EVANGELHO - FALAR E NÃO FAZER

O sincero aprendiz ao discipulado de Jesus Cristo, vez por outra, é atormentado por dúvidas quanto ao prosseguir no trabalho de divulgação da Doutrina Espírita, que é o Consolador prometido pelo Divino Mestre.

Não raro às vezes, o neófito da seara espírita se sente inseguro em continuar a disseminar os ensinamentos do Evangelho, esclarecendo os irmãos em cristo, em espírito e verdade, já que na vida cotidiana encontra grande dificuldade em aplicar esses ensinamentos.

Com o pensamento enleado nessa dúvida indaga de si mesmo, em verdadeiro solilóquio, como continuar esse trabalho de divulgação do Evangelho de Jesus, quando sente a sua alma impregnada de vícios, defeitos e más tendências, tudo o que foi adquirido no passado tenebroso em multifárias reencarnações equivocadas.

Essa dubiedade, entretanto, é normal quando o verdadeiro aprendiz tem o sincero desejo de se reformar intimamente, diante dos preceitos morais advindos do Evangelho.
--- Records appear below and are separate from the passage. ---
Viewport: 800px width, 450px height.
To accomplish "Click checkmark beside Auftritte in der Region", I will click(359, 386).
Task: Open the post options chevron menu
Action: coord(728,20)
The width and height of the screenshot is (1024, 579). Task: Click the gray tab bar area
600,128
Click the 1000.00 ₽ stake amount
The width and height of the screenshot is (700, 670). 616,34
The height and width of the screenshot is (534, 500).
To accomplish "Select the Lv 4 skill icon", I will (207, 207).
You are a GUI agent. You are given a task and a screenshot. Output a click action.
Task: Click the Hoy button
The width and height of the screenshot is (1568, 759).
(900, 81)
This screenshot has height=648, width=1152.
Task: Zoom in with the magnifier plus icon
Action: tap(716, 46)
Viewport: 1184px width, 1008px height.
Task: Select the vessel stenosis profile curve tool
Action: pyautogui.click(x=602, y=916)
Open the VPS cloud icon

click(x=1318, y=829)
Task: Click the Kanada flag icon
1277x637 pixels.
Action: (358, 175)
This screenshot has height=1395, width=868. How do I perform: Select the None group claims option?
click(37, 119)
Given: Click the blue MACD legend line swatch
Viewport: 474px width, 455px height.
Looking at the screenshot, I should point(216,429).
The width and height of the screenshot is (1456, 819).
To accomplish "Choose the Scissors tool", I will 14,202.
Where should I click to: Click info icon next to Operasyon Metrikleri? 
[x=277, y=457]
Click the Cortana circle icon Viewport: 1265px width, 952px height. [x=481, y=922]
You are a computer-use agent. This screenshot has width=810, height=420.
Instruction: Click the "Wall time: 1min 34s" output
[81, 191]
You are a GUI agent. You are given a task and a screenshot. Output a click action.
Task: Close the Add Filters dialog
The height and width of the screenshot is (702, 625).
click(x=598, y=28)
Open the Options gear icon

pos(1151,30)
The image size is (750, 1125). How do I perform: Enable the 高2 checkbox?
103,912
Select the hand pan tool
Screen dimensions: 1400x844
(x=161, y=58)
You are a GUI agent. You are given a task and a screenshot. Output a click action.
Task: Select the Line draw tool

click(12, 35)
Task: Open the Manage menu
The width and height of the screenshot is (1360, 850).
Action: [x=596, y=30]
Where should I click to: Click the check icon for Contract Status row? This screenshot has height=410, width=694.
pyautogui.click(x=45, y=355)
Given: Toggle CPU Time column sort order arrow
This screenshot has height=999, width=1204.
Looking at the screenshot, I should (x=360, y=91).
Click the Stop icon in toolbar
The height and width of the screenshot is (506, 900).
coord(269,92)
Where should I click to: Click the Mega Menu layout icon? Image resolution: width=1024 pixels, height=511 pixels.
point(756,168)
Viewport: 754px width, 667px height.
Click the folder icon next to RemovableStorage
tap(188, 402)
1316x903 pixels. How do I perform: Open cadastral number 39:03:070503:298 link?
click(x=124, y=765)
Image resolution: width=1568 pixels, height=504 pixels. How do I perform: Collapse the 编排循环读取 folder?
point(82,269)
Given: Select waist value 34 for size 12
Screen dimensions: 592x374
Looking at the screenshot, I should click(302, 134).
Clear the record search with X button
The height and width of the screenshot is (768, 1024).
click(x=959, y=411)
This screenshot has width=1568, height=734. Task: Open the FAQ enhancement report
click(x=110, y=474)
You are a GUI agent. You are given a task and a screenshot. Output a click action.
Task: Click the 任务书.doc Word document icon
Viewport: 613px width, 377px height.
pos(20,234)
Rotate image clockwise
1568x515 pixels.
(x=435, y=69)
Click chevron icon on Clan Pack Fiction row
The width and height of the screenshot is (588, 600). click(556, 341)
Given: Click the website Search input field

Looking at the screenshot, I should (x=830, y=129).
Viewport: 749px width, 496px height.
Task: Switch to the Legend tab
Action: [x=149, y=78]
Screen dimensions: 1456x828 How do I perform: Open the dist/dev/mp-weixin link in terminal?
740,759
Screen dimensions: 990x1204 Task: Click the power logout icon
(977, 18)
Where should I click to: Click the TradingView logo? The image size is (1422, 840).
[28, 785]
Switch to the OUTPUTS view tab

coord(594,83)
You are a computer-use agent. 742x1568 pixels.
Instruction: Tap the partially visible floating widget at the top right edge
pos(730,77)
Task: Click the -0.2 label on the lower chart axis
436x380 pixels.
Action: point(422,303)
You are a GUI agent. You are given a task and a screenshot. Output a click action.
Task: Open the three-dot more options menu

Digo normal, porque ninguém que se encontre neste planeta de provas e expiação atingiu, ainda, a perfeição, e se encontram neste orbe justamente para, através das provas e obstáculos diários, promover a sua reforma íntima.

Porém, não deve o autêntico aprendiz de discípulo do Cristo se deixar dominar por essas dúvidas que, também, são obras dos espíritos trevosos que insistem em acossar aquele que deseja caminhar para Luz.

Não podemos olvidar, ainda, do que disse o Nosso Senhor Jesus Cristo de que quem quisesse seguir os seus passos deveria renunciar a si mesmo, pegar a sua cruz e seguí-lo.

Assim ocorreu com os discípulos da primeira hora que não encontraram qualquer facilidade, ou conforto, nos trabalhos de divulgação dos ensinamentos do Mestre Jesus. Ao contrário, todos sofreram toda sorte de acossamento com dores, morais e físicas.

A esse respeito, encontramos a orientação do Iluminado Espírito de Joanna de Angelis, pela psicografia de Divaldo Pereira Franco, que esclarece: São ainda características da natureza humana a dubiedade, como também a dicotomia entre a palavra e a ação, o ensinamento e a conduta, o que vem dificultando o progresso de cada qual e da humanidade em geral. (Espírito Joanna de Ângelis - Divaldo Pereira Franco - Livro "Fonte de Luz).

Ora, ter a humildade de se reconhecer, ainda, imperfeito não é, entretanto, se acomodar com a inócua divulgação do Evangelho somente pela palavra, pois, a propagação dos ensinamentos de Jesus pelos atos vale mais que muitas palavras.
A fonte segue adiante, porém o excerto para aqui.